[Directions for this task] Both the line below containing "Switch to the Installed Product Versions tab" and the line containing "Viewport: 472px width, 405px height.", along with every line between them, should be repeated exactly; no other line belongs in the answer.

Collected data:
**********
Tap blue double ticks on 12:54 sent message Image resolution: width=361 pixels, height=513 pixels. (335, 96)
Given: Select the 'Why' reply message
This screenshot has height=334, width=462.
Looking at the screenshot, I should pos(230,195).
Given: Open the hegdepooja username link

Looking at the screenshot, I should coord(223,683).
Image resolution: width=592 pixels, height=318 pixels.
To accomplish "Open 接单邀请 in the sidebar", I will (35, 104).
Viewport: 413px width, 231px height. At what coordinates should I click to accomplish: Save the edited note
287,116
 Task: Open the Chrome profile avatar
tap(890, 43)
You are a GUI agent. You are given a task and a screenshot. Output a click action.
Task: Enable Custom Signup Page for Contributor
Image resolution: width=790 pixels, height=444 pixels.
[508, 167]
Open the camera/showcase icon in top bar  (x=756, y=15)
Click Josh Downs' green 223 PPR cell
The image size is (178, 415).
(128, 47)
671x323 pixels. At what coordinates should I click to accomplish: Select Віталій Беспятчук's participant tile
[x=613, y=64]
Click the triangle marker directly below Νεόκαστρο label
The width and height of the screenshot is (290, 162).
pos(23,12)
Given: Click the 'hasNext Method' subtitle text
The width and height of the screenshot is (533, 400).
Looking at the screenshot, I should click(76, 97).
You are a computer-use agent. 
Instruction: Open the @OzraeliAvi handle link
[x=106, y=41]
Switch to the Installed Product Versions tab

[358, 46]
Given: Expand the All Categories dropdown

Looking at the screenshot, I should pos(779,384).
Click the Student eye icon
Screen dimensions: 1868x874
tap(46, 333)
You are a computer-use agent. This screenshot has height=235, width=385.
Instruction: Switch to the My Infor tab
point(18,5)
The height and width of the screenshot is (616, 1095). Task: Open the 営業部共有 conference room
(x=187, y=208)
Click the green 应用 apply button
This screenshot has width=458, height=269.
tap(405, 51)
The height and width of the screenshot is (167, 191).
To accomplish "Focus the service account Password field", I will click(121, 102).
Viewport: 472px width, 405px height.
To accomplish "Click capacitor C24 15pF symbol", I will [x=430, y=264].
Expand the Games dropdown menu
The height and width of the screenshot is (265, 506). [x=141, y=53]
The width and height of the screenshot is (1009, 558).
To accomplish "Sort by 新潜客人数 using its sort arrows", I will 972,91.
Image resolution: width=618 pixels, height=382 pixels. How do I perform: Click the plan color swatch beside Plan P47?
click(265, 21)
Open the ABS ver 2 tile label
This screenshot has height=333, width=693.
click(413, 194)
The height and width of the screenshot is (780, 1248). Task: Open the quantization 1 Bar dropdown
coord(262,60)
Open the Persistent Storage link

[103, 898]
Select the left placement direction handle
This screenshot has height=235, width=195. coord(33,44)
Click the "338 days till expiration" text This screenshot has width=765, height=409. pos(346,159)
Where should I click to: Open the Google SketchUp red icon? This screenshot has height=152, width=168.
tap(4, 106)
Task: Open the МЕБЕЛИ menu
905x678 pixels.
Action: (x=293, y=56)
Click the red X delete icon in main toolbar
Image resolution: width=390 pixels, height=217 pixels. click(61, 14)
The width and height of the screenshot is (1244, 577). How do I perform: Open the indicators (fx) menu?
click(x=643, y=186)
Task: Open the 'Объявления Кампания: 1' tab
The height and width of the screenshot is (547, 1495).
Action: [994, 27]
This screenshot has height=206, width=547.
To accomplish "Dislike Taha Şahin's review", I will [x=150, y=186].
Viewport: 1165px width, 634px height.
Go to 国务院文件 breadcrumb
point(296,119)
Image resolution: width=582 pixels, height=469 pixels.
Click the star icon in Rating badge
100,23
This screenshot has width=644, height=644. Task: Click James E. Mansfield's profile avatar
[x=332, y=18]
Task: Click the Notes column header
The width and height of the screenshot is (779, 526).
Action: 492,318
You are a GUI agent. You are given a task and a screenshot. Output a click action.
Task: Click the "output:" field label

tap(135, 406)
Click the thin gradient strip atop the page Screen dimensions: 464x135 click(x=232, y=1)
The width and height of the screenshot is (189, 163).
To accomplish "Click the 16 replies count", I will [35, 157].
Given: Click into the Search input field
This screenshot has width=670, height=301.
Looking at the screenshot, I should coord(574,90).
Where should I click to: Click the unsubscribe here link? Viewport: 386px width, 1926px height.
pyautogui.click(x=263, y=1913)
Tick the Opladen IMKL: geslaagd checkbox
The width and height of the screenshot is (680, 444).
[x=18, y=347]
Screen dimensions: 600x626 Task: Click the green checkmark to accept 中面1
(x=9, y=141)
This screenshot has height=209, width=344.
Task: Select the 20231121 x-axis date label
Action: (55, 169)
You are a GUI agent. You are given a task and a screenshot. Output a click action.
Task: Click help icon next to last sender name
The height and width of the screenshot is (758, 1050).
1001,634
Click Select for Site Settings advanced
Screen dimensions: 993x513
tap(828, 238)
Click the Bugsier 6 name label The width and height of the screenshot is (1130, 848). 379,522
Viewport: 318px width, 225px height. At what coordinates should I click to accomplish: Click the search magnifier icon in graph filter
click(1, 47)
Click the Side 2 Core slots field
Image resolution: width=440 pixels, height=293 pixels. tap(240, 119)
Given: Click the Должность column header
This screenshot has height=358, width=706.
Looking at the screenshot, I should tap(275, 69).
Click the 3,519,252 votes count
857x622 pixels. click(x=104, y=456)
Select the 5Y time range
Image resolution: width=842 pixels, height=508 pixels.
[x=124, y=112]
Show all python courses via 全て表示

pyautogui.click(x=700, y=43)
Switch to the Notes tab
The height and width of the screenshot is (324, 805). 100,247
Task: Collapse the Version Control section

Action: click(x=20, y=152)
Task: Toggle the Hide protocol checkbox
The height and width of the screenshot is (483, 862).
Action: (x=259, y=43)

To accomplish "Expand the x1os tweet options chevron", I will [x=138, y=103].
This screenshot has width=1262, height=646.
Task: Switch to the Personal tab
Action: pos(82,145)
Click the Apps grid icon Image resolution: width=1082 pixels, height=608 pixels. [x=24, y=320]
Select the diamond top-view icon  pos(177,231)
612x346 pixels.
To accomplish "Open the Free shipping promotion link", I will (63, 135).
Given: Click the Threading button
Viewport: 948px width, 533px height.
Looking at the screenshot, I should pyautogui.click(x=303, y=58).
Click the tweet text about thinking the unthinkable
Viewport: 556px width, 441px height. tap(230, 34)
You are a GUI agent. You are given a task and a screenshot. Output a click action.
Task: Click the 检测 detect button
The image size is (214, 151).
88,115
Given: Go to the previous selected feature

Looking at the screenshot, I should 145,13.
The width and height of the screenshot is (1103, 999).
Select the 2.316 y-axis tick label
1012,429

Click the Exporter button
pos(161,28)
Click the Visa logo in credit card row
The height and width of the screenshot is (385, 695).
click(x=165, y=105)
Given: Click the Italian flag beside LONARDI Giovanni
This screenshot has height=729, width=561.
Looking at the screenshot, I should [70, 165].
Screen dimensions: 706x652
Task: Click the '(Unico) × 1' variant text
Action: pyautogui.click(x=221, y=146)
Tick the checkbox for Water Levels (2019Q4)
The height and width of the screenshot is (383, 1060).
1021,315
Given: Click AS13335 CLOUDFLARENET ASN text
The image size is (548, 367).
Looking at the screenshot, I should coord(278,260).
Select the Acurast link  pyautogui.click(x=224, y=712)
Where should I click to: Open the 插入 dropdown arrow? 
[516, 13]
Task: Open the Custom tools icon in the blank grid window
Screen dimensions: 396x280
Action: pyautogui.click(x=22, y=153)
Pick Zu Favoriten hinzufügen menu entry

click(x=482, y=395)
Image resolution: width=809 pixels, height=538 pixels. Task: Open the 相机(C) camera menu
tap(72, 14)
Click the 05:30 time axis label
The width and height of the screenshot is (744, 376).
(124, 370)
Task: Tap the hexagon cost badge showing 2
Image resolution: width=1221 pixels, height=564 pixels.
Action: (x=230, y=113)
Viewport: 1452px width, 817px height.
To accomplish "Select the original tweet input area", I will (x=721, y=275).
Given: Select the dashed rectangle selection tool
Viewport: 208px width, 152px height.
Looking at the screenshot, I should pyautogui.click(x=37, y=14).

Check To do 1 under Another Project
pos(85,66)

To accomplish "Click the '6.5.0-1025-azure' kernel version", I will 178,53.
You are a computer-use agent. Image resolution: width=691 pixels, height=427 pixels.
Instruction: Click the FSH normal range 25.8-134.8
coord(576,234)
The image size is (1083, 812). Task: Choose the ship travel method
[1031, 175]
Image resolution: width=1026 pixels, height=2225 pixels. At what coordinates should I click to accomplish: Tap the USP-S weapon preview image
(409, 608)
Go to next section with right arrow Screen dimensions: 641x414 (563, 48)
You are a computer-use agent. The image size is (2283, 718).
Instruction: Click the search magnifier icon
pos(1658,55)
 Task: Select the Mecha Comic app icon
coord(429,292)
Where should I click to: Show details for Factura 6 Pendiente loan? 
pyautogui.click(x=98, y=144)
**********
[Final answer]
Switch to the Installed Product Versions tab

[358, 46]
Given: Expand the All Categories dropdown

Looking at the screenshot, I should pos(779,384).
Click the Student eye icon
Screen dimensions: 1868x874
tap(46, 333)
You are a computer-use agent. This screenshot has height=235, width=385.
Instruction: Switch to the My Infor tab
point(18,5)
The height and width of the screenshot is (616, 1095). Task: Open the 営業部共有 conference room
(x=187, y=208)
Click the green 应用 apply button
This screenshot has width=458, height=269.
tap(405, 51)
The height and width of the screenshot is (167, 191).
To accomplish "Focus the service account Password field", I will click(121, 102).
Viewport: 472px width, 405px height.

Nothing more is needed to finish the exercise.